Julia solves a two-language problem but the real problem is a 3-wants problem which Julia does not necessarily serve well atm

I think that will require Julia to have some basic built in algebra data type and pattern match support, otherwise it is currently type unstable

Even if the function/program only accepts Complex{Int8} and outputs Matrix{ComplexF32} the dev/prod divide is still very huge

Some of my experience on implementing that:

  1. I want to run the program on Raspberry Pi. While C/C++/Rust is as easy as making a Yocto/bitbake recipe for cross-compilation, I can’t do that with Julia
  2. You can’t vectorize complex multiplication unless if you convert from AoS to SoA representation manually
  3. How about CI/CD?
  4. append! in a loop is slower than preallocating the array, while it feels more natural
  5. Writing code in non mutating style feels more natural than mutating style

Then we have environment problem where the deployment target is a Raspberry Pi running Linux while most people only knows Windows PC and Matlab

Dev/prod requires different mindset and skillset, I don’t know how to solve this other than getting those very rare people that both understand algos and deployment

4 Likes

Can someone ELI5 the differences between development and production/deployment work? I don’t have any experience with this, so my naive assumption was that as long as the languages have working compilers for the different target OSs and the users provide proper input (e.g. not trying to throw Ints into a program designed only for Float32s), things should work smoothly. I don’t really understand how static analysis and typing would help when people already make the effort to make code type-stable for the intended input types.
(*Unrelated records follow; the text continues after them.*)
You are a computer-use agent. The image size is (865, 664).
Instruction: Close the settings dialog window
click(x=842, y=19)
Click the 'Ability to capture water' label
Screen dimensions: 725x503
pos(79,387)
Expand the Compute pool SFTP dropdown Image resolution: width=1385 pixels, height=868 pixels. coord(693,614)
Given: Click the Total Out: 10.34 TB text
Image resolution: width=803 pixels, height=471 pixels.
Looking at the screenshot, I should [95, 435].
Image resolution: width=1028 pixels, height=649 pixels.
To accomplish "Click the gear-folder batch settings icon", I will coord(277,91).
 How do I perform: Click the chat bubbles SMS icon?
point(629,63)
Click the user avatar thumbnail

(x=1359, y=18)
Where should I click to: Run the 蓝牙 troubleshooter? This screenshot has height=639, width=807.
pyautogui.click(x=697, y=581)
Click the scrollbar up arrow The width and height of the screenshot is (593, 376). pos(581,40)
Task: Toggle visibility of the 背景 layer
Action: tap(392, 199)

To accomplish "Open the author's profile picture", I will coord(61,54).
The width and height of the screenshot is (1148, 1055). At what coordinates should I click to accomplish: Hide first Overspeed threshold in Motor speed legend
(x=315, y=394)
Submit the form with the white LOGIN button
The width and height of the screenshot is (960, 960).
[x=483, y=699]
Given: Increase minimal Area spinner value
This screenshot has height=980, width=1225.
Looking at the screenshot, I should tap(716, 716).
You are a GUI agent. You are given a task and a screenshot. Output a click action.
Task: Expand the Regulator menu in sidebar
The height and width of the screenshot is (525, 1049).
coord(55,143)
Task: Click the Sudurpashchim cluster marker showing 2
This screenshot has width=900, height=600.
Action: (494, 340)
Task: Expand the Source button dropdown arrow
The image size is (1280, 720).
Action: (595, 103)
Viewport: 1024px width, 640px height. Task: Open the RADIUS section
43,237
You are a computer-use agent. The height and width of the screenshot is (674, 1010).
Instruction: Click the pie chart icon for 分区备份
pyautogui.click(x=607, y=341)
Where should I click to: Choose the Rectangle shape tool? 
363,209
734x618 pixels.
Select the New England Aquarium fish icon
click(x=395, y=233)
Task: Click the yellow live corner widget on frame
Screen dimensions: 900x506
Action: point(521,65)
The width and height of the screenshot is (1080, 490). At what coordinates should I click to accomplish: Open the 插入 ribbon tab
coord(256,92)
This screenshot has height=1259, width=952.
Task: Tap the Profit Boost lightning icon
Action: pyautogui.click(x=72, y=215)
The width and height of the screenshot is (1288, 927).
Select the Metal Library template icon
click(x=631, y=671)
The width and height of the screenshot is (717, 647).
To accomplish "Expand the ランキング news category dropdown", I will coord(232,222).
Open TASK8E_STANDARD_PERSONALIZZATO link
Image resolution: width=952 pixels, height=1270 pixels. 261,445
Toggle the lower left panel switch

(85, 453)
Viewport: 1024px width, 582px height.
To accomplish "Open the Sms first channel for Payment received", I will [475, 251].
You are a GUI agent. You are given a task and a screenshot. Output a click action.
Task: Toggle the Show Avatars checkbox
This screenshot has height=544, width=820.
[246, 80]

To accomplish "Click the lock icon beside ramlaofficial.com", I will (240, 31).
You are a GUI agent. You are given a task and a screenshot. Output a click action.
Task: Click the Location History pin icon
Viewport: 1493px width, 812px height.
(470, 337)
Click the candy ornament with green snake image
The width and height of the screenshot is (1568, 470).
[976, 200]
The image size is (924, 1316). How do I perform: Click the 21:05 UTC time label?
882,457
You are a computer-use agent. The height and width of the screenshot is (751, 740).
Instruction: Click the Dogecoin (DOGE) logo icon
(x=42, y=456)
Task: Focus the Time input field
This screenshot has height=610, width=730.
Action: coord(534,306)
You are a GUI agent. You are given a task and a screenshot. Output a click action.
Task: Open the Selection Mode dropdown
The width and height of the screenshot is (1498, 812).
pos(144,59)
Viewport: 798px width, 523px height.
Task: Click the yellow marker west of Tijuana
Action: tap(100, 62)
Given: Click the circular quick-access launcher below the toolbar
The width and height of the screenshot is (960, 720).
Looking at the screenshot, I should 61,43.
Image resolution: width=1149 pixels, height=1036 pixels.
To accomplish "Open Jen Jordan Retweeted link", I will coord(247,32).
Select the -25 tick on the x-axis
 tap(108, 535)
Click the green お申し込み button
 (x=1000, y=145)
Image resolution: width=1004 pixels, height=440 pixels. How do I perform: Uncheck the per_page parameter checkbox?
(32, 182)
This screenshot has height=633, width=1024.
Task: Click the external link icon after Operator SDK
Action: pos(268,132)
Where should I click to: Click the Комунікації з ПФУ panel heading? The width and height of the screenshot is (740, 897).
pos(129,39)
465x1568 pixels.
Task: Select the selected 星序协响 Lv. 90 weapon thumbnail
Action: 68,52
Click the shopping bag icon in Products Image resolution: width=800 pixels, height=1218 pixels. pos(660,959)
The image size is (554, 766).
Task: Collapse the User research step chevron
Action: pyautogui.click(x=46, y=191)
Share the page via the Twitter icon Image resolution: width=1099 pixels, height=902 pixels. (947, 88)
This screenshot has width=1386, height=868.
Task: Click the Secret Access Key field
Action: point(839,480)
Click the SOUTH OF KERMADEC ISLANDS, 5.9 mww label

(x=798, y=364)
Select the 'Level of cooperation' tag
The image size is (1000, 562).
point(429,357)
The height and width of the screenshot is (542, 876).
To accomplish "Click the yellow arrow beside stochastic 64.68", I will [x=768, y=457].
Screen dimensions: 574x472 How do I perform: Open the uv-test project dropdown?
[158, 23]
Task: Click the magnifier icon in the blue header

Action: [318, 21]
Maybe if the application is relatively computationally intensive, I would also guess it is necessary to test and tell users the minimum specs for each target OS. But it sounds like things are much more complicated than that.

3 Likes

The biggest issue in “production” is that the input is not really guaranteed to be perfect, and the environment is not guaranteed to be perfect. For example maybe you grab a CSV file that describes the portfolio composition of a given exchange traded fund… this should be a set of rows with ticker symbol, and number of shares perhaps… But someone is going to hand you a file with an invalid ticker symbol or a number of shares that’s a float instead of an integer, or says NA sometimes for missing data and N/A other times… etc. And when there’s bad data like that, you want the thing to do something smart, maybe throw an error in a log, remove that line, continue with calculations as if the data were correct, but then put the output in a folder where it should be reviewed, and spit an SMS over to the data management team to get someone to look at the file and determine what should have been there…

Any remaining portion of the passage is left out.